- **Exercise**: Return every line of the listing below verbatim, with no alterations.

- **Supplied entries**:
^^^^^^^^
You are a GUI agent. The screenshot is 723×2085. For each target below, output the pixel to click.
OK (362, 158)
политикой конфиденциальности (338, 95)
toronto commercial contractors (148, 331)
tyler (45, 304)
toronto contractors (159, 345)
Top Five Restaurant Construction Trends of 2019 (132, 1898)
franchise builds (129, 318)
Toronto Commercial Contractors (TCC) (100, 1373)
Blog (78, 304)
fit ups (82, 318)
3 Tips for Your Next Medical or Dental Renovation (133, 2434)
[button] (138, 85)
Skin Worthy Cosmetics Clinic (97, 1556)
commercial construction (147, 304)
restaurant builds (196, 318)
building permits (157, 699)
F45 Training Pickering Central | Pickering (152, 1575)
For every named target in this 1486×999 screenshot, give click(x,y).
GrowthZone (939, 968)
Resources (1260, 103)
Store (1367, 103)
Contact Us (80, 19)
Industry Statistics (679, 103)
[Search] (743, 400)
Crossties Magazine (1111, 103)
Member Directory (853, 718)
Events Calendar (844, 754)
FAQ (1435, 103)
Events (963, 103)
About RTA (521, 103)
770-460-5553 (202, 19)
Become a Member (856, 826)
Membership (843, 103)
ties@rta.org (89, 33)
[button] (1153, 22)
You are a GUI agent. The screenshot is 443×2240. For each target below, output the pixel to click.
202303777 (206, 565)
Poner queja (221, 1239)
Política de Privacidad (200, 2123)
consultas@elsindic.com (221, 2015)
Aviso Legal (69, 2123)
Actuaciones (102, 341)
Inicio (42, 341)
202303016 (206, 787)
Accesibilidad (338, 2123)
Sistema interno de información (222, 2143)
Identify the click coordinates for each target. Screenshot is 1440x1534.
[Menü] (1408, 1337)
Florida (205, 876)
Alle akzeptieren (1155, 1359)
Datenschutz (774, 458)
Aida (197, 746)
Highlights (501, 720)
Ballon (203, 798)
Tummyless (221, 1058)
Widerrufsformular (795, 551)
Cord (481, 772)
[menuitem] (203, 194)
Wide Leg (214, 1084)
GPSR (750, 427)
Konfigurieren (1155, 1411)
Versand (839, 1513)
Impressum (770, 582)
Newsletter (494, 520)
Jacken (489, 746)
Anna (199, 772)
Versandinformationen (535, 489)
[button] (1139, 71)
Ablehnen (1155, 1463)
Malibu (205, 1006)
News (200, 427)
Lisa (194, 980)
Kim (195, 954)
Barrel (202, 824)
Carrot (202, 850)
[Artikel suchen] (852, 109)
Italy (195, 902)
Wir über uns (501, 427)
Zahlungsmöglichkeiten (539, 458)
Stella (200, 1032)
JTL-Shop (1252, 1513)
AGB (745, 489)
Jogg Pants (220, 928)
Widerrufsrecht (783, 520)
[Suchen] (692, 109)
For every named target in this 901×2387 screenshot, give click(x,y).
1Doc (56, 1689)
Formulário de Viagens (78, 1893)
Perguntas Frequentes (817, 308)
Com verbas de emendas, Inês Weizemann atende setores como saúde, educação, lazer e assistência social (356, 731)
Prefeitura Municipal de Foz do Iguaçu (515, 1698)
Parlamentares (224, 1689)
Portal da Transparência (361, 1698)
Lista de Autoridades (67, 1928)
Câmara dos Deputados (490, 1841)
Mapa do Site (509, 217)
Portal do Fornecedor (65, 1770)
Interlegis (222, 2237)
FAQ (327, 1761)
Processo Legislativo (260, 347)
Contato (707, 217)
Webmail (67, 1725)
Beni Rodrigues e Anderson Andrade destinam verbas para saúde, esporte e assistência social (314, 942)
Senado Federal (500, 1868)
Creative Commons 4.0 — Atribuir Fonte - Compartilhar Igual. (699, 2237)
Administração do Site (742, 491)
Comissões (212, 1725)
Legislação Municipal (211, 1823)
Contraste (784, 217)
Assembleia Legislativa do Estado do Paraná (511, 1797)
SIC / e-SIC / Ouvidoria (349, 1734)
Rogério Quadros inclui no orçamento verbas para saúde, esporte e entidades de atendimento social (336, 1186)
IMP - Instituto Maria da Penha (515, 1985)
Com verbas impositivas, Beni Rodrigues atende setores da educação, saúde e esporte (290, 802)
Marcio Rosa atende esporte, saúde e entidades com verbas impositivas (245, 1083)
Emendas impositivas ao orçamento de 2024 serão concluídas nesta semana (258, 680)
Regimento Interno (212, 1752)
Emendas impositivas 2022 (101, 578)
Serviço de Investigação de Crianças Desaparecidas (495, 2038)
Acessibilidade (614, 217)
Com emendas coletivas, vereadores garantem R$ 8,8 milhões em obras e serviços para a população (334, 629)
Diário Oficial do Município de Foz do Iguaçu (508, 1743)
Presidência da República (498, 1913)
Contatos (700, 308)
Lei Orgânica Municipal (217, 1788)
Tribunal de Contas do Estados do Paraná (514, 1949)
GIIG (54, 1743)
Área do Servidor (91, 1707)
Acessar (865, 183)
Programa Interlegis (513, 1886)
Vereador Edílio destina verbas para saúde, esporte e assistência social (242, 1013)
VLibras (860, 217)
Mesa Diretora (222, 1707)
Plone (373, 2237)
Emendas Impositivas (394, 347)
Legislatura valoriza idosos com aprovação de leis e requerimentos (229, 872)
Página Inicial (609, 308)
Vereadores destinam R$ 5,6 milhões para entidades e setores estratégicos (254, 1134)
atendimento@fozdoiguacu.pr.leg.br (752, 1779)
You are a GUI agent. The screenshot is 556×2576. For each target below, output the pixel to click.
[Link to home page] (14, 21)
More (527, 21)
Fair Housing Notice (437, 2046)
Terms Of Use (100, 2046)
^^^^^^^^
- **Response**:
You are a GUI agent. The screenshot is 723×2085. For each target below, output the pixel to click.
OK (362, 158)
политикой конфиденциальности (338, 95)
toronto commercial contractors (148, 331)
tyler (45, 304)
toronto contractors (159, 345)
Top Five Restaurant Construction Trends of 2019 (132, 1898)
franchise builds (129, 318)
Toronto Commercial Contractors (TCC) (100, 1373)
Blog (78, 304)
fit ups (82, 318)
3 Tips for Your Next Medical or Dental Renovation (133, 2434)
[button] (138, 85)
Skin Worthy Cosmetics Clinic (97, 1556)
commercial construction (147, 304)
restaurant builds (196, 318)
building permits (157, 699)
F45 Training Pickering Central | Pickering (152, 1575)
For every named target in this 1486×999 screenshot, give click(x,y).
GrowthZone (939, 968)
Resources (1260, 103)
Store (1367, 103)
Contact Us (80, 19)
Industry Statistics (679, 103)
[Search] (743, 400)
Crossties Magazine (1111, 103)
Member Directory (853, 718)
Events Calendar (844, 754)
FAQ (1435, 103)
Events (963, 103)
About RTA (521, 103)
770-460-5553 (202, 19)
Become a Member (856, 826)
Membership (843, 103)
ties@rta.org (89, 33)
[button] (1153, 22)
You are a GUI agent. The screenshot is 443×2240. For each target below, output the pixel to click.
202303777 (206, 565)
Poner queja (221, 1239)
Política de Privacidad (200, 2123)
consultas@elsindic.com (221, 2015)
Aviso Legal (69, 2123)
Actuaciones (102, 341)
Inicio (42, 341)
202303016 (206, 787)
Accesibilidad (338, 2123)
Sistema interno de información (222, 2143)
Identify the click coordinates for each target. Screenshot is 1440x1534.
[Menü] (1408, 1337)
Florida (205, 876)
Alle akzeptieren (1155, 1359)
Datenschutz (774, 458)
Aida (197, 746)
Highlights (501, 720)
Ballon (203, 798)
Tummyless (221, 1058)
Widerrufsformular (795, 551)
Cord (481, 772)
[menuitem] (203, 194)
Wide Leg (214, 1084)
GPSR (750, 427)
Konfigurieren (1155, 1411)
Versand (839, 1513)
Impressum (770, 582)
Newsletter (494, 520)
Jacken (489, 746)
Anna (199, 772)
Versandinformationen (535, 489)
[button] (1139, 71)
Ablehnen (1155, 1463)
Malibu (205, 1006)
News (200, 427)
Lisa (194, 980)
Kim (195, 954)
Barrel (202, 824)
Carrot (202, 850)
[Artikel suchen] (852, 109)
Italy (195, 902)
Wir über uns (501, 427)
Zahlungsmöglichkeiten (539, 458)
Stella (200, 1032)
JTL-Shop (1252, 1513)
AGB (745, 489)
Jogg Pants (220, 928)
Widerrufsrecht (783, 520)
[Suchen] (692, 109)
For every named target in this 901×2387 screenshot, give click(x,y).
1Doc (56, 1689)
Formulário de Viagens (78, 1893)
Perguntas Frequentes (817, 308)
Com verbas de emendas, Inês Weizemann atende setores como saúde, educação, lazer e assistência social (356, 731)
Prefeitura Municipal de Foz do Iguaçu (515, 1698)
Parlamentares (224, 1689)
Portal da Transparência (361, 1698)
Lista de Autoridades (67, 1928)
Câmara dos Deputados (490, 1841)
Mapa do Site (509, 217)
Portal do Fornecedor (65, 1770)
Interlegis (222, 2237)
FAQ (327, 1761)
Processo Legislativo (260, 347)
Contato (707, 217)
Webmail (67, 1725)
Beni Rodrigues e Anderson Andrade destinam verbas para saúde, esporte e assistência social (314, 942)
Senado Federal (500, 1868)
Creative Commons 4.0 — Atribuir Fonte - Compartilhar Igual. (699, 2237)
Administração do Site (742, 491)
Comissões (212, 1725)
Legislação Municipal (211, 1823)
Contraste (784, 217)
Assembleia Legislativa do Estado do Paraná (511, 1797)
SIC / e-SIC / Ouvidoria (349, 1734)
Rogério Quadros inclui no orçamento verbas para saúde, esporte e entidades de atendimento social (336, 1186)
IMP - Instituto Maria da Penha (515, 1985)
Com verbas impositivas, Beni Rodrigues atende setores da educação, saúde e esporte (290, 802)
Marcio Rosa atende esporte, saúde e entidades com verbas impositivas (245, 1083)
Emendas impositivas ao orçamento de 2024 serão concluídas nesta semana (258, 680)
Regimento Interno (212, 1752)
Emendas impositivas 2022 (101, 578)
Serviço de Investigação de Crianças Desaparecidas (495, 2038)
Acessibilidade (614, 217)
Com emendas coletivas, vereadores garantem R$ 8,8 milhões em obras e serviços para a população (334, 629)
Diário Oficial do Município de Foz do Iguaçu (508, 1743)
Presidência da República (498, 1913)
Contatos (700, 308)
Lei Orgânica Municipal (217, 1788)
Tribunal de Contas do Estados do Paraná (514, 1949)
GIIG (54, 1743)
Área do Servidor (91, 1707)
Acessar (865, 183)
Programa Interlegis (513, 1886)
Vereador Edílio destina verbas para saúde, esporte e assistência social (242, 1013)
VLibras (860, 217)
Mesa Diretora (222, 1707)
Plone (373, 2237)
Emendas Impositivas (394, 347)
Legislatura valoriza idosos com aprovação de leis e requerimentos (229, 872)
Página Inicial (609, 308)
Vereadores destinam R$ 5,6 milhões para entidades e setores estratégicos (254, 1134)
atendimento@fozdoiguacu.pr.leg.br (752, 1779)
You are a GUI agent. The screenshot is 556×2576. For each target below, output the pixel to click.
[Link to home page] (14, 21)
More (527, 21)
Fair Housing Notice (437, 2046)
Terms Of Use (100, 2046)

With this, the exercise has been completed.